▶ _WORK TO BE COMPLETED_: No pictures, nothing altered: return the data below.

▶ _INPUT DATA_:
Content starts
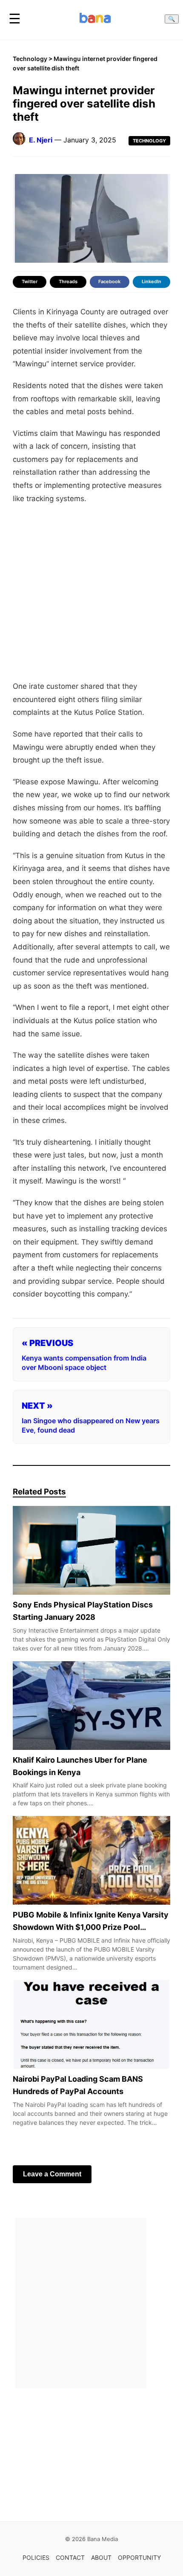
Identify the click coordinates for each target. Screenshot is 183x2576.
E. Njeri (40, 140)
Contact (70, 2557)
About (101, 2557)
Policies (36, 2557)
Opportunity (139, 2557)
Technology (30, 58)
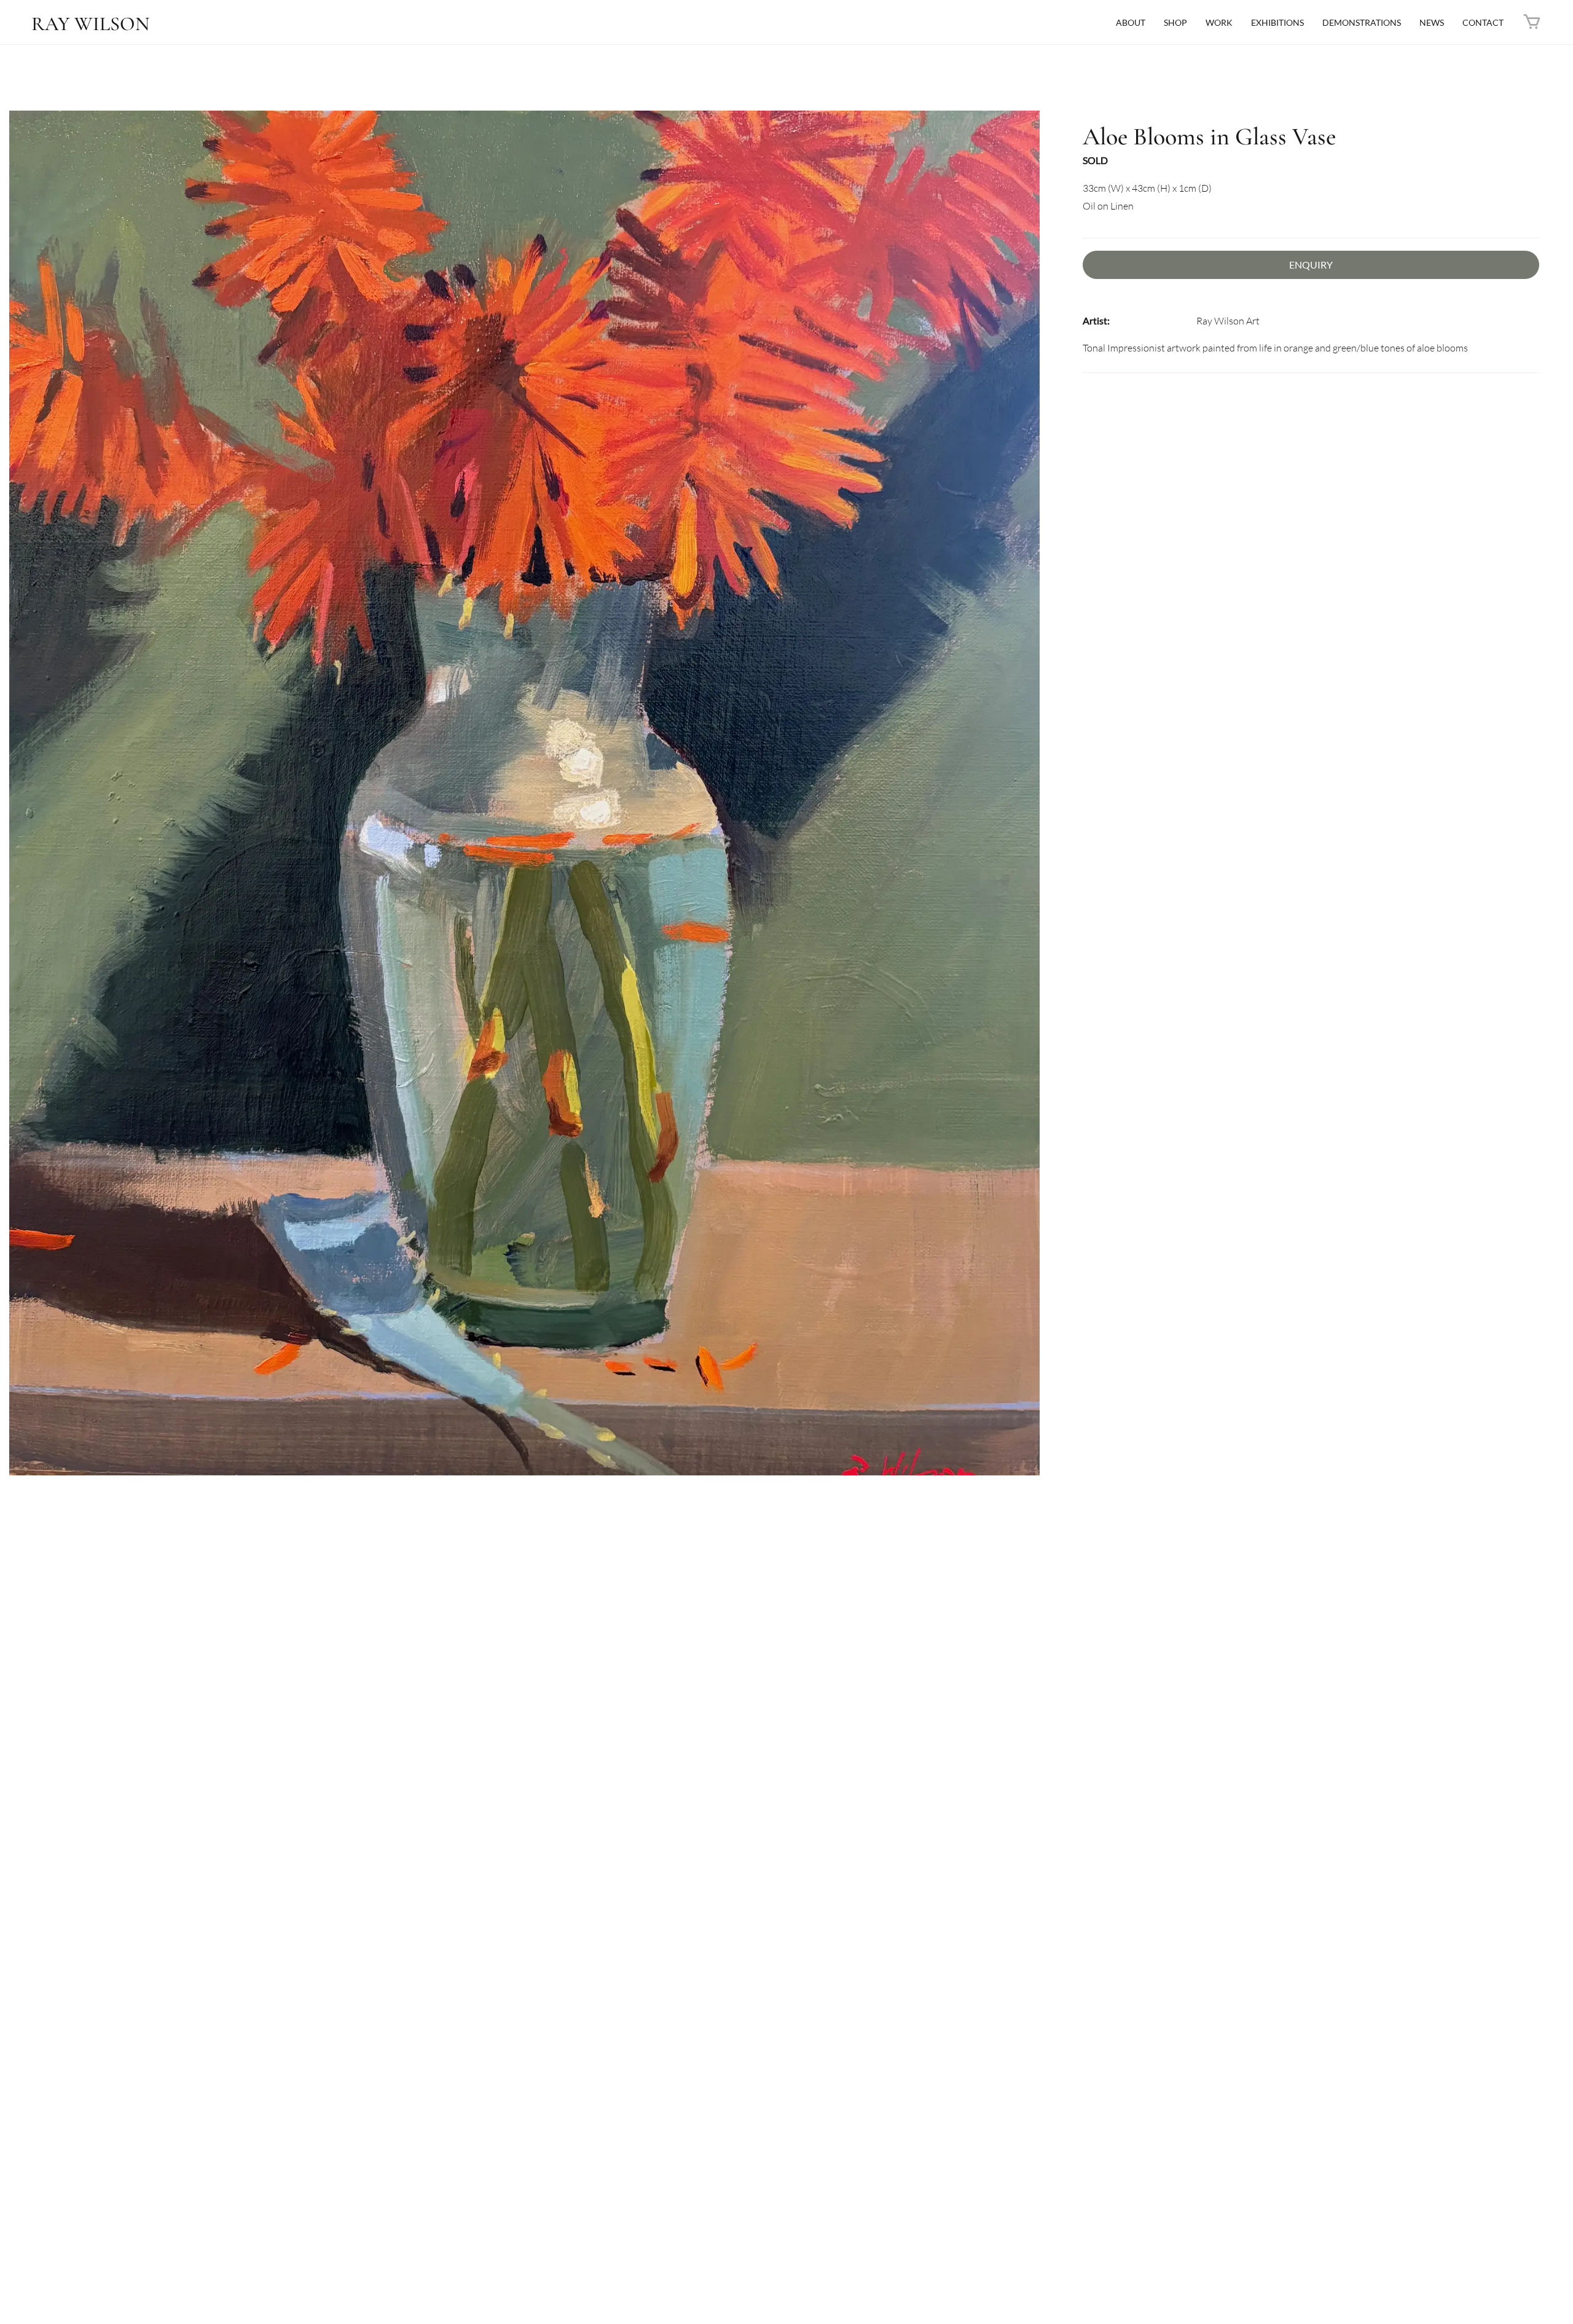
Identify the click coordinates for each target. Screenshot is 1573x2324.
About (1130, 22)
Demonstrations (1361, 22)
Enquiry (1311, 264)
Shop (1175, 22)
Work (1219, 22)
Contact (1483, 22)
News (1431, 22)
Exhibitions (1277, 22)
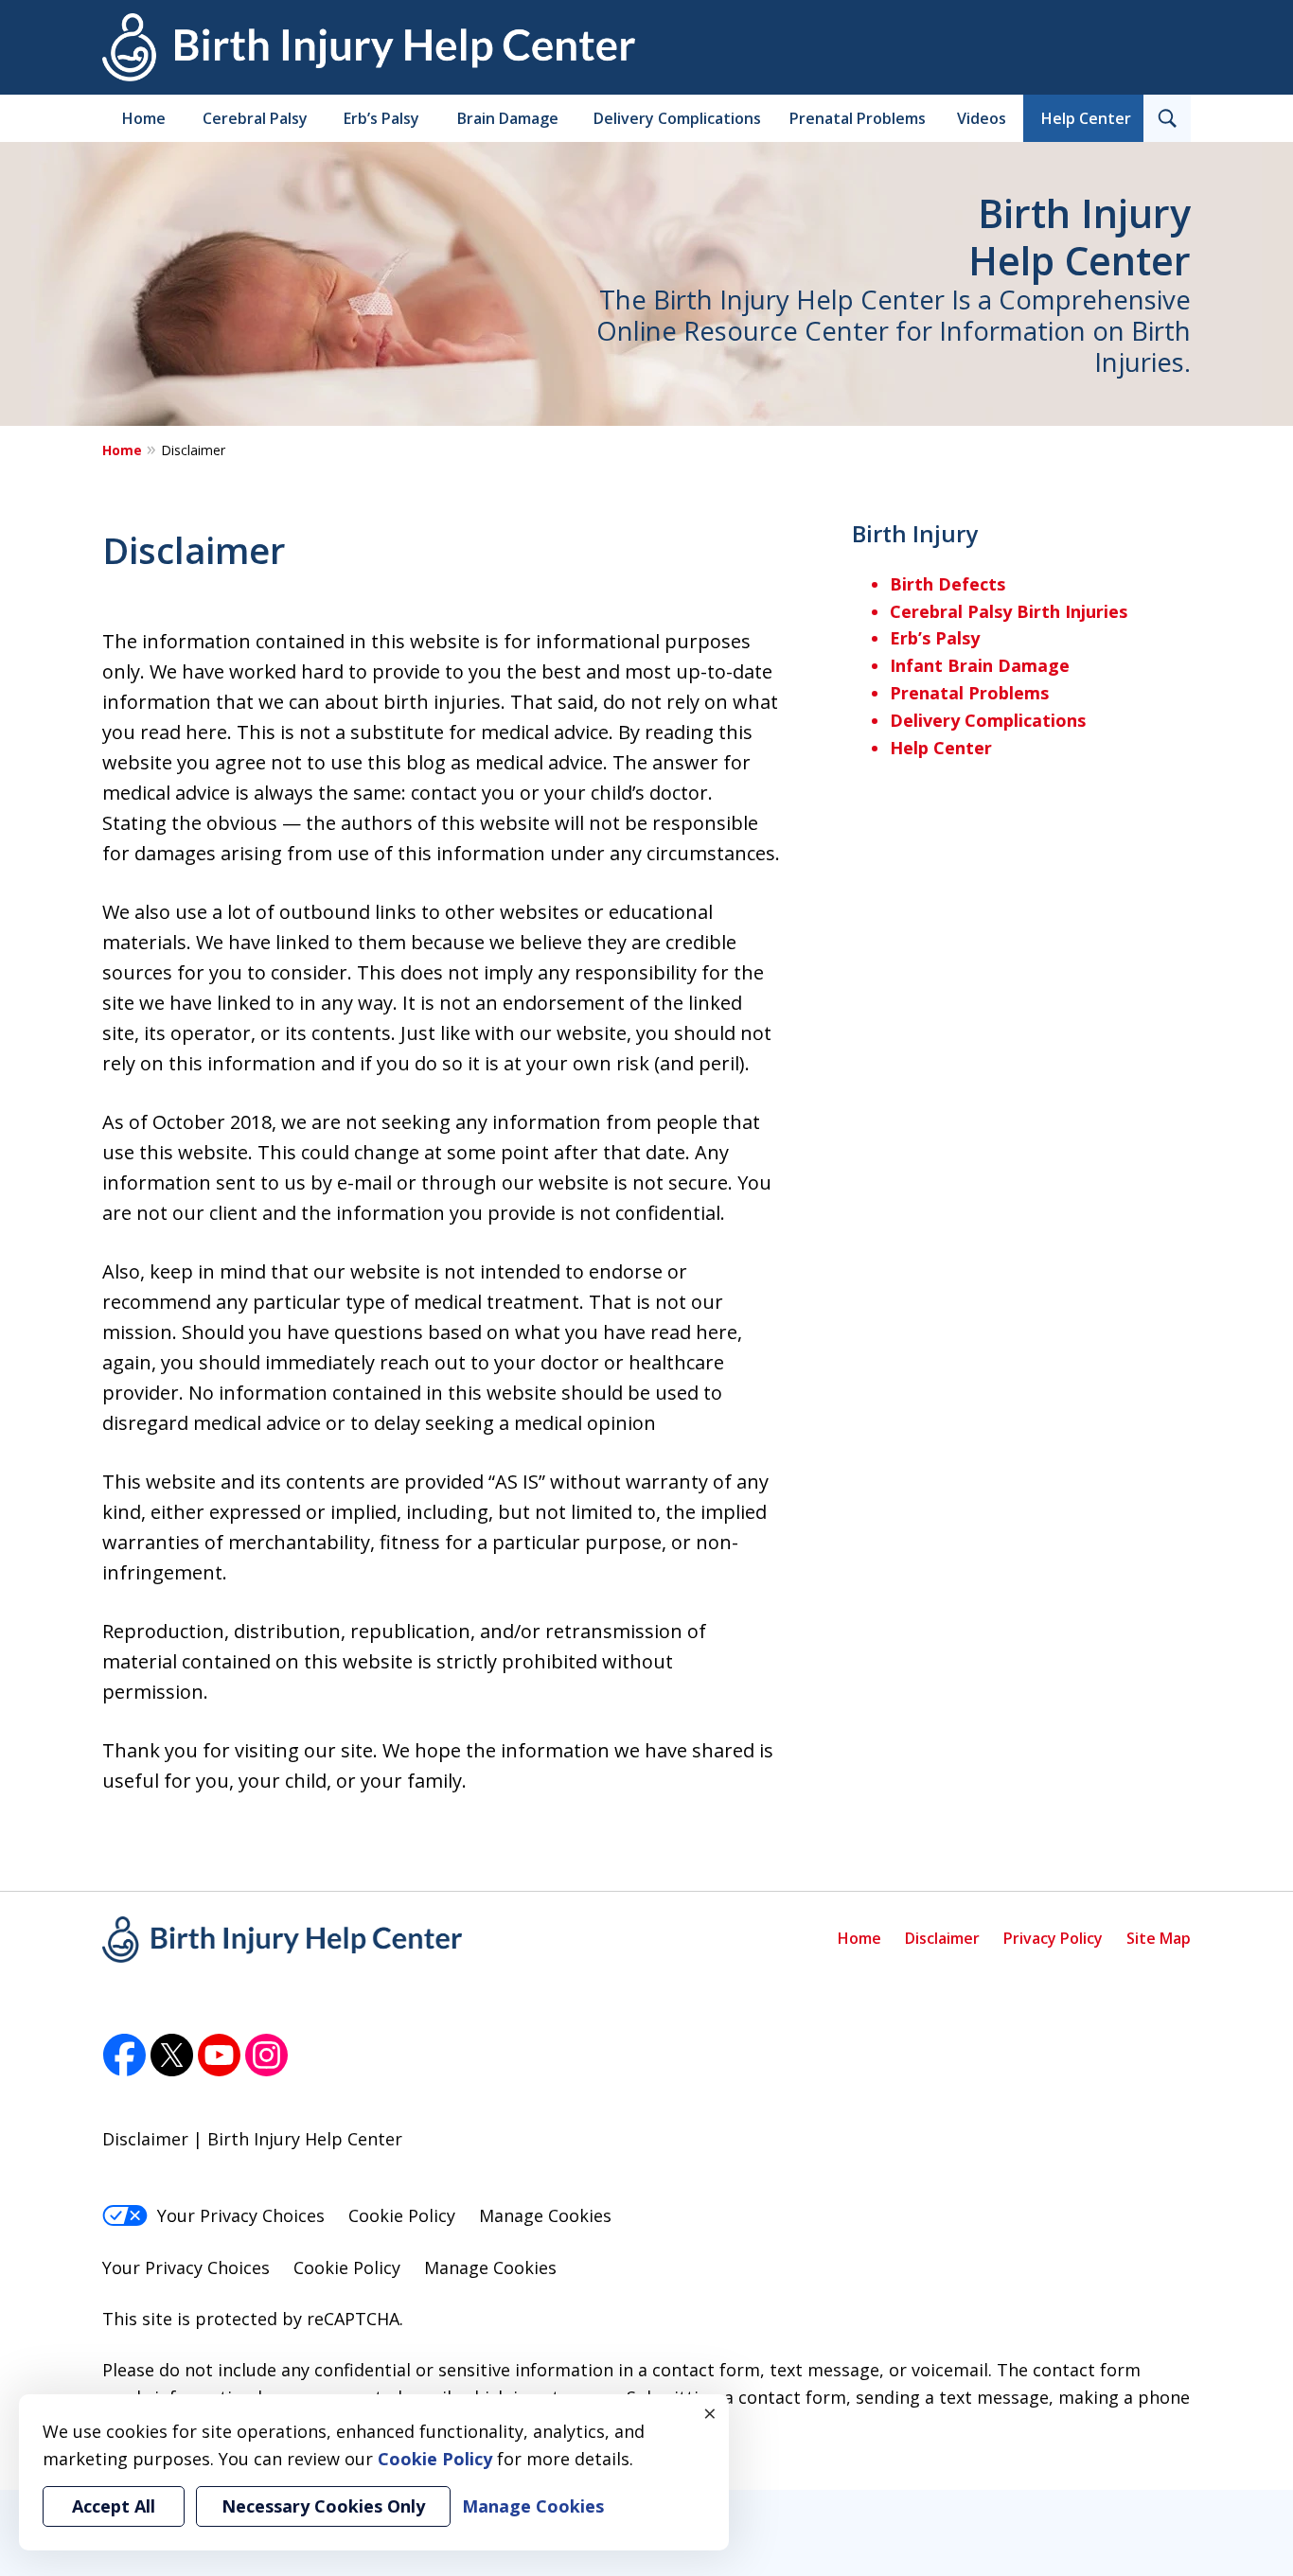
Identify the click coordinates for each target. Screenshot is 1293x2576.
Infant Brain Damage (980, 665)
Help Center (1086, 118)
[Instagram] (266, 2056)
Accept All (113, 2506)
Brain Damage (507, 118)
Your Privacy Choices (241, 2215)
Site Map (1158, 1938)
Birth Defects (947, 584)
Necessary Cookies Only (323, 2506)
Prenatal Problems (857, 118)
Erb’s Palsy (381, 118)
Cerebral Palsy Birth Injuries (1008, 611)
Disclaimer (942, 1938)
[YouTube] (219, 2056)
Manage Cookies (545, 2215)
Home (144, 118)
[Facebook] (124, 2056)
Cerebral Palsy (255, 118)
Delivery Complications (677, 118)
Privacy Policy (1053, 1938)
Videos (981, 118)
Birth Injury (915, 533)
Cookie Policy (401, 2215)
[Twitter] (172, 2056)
Content ends
▶ _EXERCISE RESPONSE_:
Identify the click coordinates for each target. Screenshot is 183x2576.
E. Njeri (40, 140)
Contact (70, 2557)
About (101, 2557)
Policies (36, 2557)
Opportunity (139, 2557)
Technology (30, 58)
Identify the click coordinates for each target. Screenshot is 1573x2324.
About (1130, 22)
Demonstrations (1361, 22)
Enquiry (1311, 264)
Shop (1175, 22)
Work (1219, 22)
Contact (1483, 22)
News (1431, 22)
Exhibitions (1277, 22)
Identify the click coordinates for each target. Screenshot is 1293x2576.
Infant Brain Damage (980, 665)
Help Center (1086, 118)
[Instagram] (266, 2056)
Accept All (113, 2506)
Brain Damage (507, 118)
Your Privacy Choices (241, 2215)
Site Map (1158, 1938)
Birth Defects (947, 584)
Necessary Cookies Only (323, 2506)
Prenatal Problems (857, 118)
Erb’s Palsy (381, 118)
Cerebral Palsy Birth Injuries (1008, 611)
Disclaimer (942, 1938)
[YouTube] (219, 2056)
Manage Cookies (545, 2215)
Home (144, 118)
[Facebook] (124, 2056)
Cerebral Palsy (255, 118)
Delivery Complications (677, 118)
Privacy Policy (1053, 1938)
Videos (981, 118)
Birth Injury (915, 533)
Cookie Policy (401, 2215)
[Twitter] (172, 2056)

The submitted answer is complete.